The foreclosure situation continues to make news, raise concerns and impact the stock market. In today’s Washington Post, the Business page headline is "Mortgage Foreclosures Reach All-Time High". The bad news referred to is the report by the Mortgage Banker's Association stating that "2.04% of outstanding mortgages were in foreclosure in the 4th quarter last year, an all-time high".
California and Florida account for 30% of the foreclosures. These areas are particularly hard hit. Nationally, 42% of the foreclosures were for subprime ARMs and 20% were prime ARMs. Is there any good news out there?
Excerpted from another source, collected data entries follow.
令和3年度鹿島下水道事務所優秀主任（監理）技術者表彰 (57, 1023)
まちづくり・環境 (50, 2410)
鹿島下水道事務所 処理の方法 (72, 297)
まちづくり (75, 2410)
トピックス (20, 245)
One glimmer of hope is that the impact appears to be localized, meaning some areas are worse off and other areas are doing better then average. In the Washington DC Metro area things are noticeably better. Foreclosures in Virginia at 1.01%, in DC 1.0% and in Maryland they are 1.22%, nearly half the national average. So basically 1 mortgage in 100 in is default.
So what is the prognosis for our area? Some unqualified buyers bought bad loans for houses they couldn't afford. Unfortunately, everyone suffers. Until lenders can clear the loans and relieve the market glut, prices will continue to fall as sellers compete with each other and the banks to sell houses.
The good news is the Washington Metro area is doing better then most and should rebound quicker then most. When? Nobody really knows. We are monitoring values closely.